Le président sud-africain Cyril Ramaphosa a saisi en urgence la justice pour tenter d’empêcher le lancement d’une procédure de destitution parlementaire liée au scandale dit « Farmgate », une affaire qui continue de peser sur son mandat et sur la vie politique du pays.
Selon des documents judiciaires déposés vendredi, le chef de l’État demande à la Haute Cour de suspendre les démarches engagées au Parlement tant qu’elle ne s’est pas prononcée sur une autre requête qu’il a introduite. Cette dernière vise à faire annuler les conclusions d’un panel indépendant qui avait examiné les accusations portées contre lui.
Le scandale « Farmgate » trouve son origine dans la découverte d’importantes sommes d’argent dissimulées dans une propriété agricole appartenant à Ramaphosa.
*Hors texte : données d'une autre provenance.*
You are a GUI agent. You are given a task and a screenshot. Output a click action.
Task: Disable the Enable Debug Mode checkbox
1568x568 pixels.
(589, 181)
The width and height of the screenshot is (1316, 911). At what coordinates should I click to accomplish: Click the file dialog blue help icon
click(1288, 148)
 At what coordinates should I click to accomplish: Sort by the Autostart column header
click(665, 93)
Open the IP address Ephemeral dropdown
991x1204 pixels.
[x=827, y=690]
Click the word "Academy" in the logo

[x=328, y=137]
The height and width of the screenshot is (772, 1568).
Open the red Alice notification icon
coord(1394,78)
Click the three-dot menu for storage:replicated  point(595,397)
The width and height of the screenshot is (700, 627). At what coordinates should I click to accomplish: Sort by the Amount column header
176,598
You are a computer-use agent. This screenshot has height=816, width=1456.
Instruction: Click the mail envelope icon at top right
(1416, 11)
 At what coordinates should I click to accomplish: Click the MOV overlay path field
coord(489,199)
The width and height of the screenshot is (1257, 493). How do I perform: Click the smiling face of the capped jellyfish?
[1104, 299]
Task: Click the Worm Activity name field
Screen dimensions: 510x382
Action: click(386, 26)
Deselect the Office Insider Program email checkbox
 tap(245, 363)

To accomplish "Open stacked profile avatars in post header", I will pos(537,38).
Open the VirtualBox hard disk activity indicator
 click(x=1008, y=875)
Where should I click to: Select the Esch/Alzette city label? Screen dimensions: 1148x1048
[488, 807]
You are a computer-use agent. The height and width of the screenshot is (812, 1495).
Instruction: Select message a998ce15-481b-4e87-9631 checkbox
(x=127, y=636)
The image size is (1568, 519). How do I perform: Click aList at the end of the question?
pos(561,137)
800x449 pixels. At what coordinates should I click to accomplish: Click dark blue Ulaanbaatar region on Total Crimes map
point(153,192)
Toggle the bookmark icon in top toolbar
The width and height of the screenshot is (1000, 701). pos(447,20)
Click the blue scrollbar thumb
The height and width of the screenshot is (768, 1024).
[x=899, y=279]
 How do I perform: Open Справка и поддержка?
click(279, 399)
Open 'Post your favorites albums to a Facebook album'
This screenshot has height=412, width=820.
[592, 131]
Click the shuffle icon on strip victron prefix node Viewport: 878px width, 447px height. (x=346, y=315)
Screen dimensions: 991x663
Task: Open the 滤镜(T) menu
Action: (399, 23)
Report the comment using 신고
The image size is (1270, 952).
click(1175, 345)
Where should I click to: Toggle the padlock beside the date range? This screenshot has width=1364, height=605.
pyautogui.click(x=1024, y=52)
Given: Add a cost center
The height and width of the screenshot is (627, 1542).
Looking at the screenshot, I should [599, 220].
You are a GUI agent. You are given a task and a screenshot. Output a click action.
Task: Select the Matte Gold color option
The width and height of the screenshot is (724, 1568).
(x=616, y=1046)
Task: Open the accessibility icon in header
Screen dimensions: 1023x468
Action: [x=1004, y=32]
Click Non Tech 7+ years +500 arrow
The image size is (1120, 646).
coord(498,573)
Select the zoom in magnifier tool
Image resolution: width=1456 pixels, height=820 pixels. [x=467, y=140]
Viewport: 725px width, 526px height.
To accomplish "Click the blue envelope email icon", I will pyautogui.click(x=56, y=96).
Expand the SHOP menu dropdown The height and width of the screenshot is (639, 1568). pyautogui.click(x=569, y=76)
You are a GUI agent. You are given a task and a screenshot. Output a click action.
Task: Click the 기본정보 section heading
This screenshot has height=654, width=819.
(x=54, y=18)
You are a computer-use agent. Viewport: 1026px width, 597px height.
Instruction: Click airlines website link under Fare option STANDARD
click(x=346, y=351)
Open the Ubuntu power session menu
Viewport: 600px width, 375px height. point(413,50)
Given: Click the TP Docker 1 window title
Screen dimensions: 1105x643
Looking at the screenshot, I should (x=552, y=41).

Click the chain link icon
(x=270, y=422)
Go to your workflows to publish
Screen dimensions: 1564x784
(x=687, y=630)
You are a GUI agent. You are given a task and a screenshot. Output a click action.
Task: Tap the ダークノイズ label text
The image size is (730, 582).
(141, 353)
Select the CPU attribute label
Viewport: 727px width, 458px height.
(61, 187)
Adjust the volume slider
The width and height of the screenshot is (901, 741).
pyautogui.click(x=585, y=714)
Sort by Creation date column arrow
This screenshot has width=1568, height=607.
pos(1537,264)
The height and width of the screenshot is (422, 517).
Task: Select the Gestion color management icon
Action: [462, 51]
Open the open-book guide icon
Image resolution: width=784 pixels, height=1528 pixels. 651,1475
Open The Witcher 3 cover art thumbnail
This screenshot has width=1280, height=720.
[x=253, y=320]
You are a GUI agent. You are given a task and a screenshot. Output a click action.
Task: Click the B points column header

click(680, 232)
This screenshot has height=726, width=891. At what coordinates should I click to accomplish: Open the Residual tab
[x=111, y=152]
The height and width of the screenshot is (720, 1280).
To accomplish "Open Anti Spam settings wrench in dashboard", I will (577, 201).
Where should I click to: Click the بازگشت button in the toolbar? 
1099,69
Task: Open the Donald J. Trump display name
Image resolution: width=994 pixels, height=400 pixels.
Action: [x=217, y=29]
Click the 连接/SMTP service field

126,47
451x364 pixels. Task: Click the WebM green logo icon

L’affaire avait suscité une vive controverse en Afrique du Sud et alimenté les accusations de mauvaise conduite à l’encontre du président.
Un groupe d’experts indépendants avait conclu qu’il existait des éléments pouvant justifier une enquête parlementaire plus approfondie. Ces conclusions ont ouvert la voie à une possible procédure de destitution, même si aucune décision définitive n’a encore été prise sur le fond de l’affaire.
Le président a toujours contesté les accusations le visant et soutient que les conclusions du panel sont juridiquement contestables. En demandant l’intervention de la justice, il cherche à obtenir un examen judiciaire complet avant toute avancée du processus parlementaire.
Cette nouvelle bataille judiciaire intervient dans un contexte politique sensible pour Ramaphosa, qui a fait de la lutte contre la corruption l’un des axes majeurs de son mandat. Ses adversaires estiment toutefois que l’affaire Farmgate soulève des questions importantes sur la transparence et la responsabilité des plus hauts responsables de l’État.
La décision de la Haute Cour pourrait avoir des conséquences majeures sur l’avenir politique du président. Si sa demande est rejetée, la procédure parlementaire pourrait reprendre son cours et raviver un débat qui continue de diviser la classe politique sud-africaine.